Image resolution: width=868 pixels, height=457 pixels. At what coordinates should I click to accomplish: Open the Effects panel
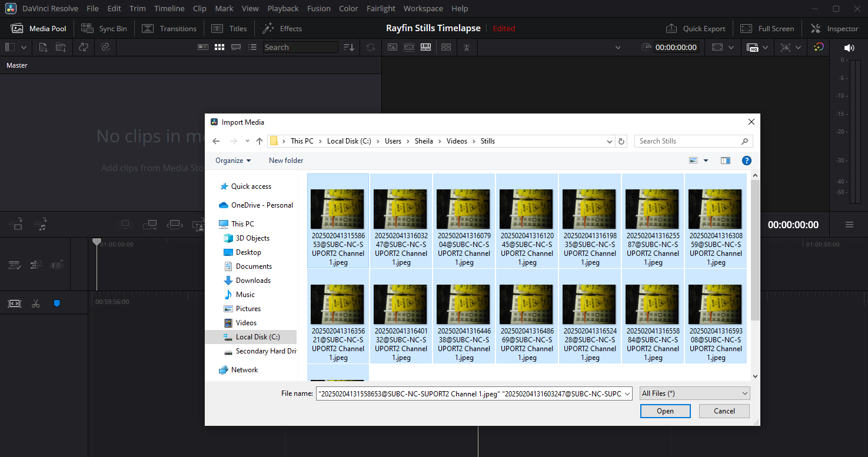coord(282,28)
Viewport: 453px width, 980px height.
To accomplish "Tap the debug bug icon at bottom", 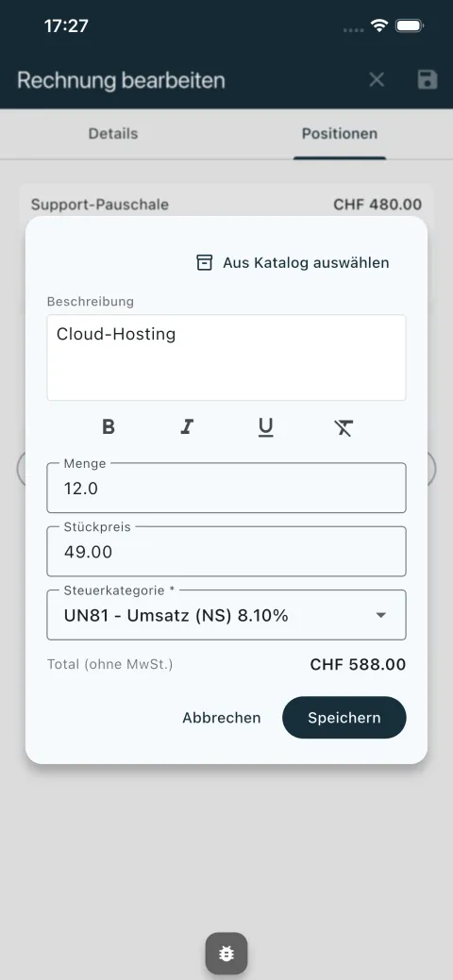I will pos(227,954).
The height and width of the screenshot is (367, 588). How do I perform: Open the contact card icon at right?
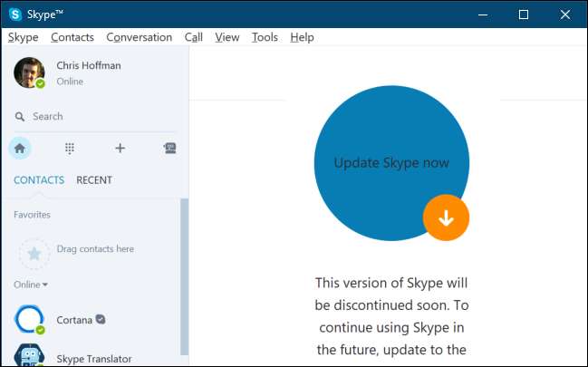click(x=169, y=149)
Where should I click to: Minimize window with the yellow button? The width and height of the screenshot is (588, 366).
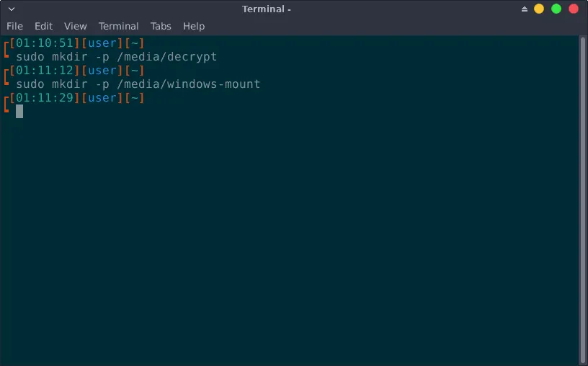539,9
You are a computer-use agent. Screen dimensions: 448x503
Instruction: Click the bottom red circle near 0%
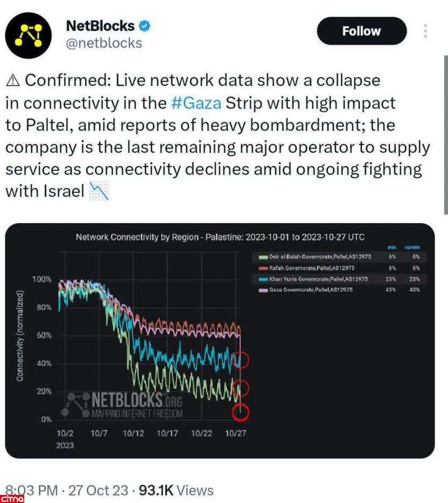click(241, 412)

#### Problem statement:
In the copy, include exactly the lines from the one with "Where should I" through the final line of the data, both ends included, and no pictures.

#### Result of this exercise:
Where should I click to: Minimize window with the yellow button? The width and height of the screenshot is (588, 366).
539,9
You are a computer-use agent. Screen dimensions: 448x503
Instruction: Click the bottom red circle near 0%
click(241, 412)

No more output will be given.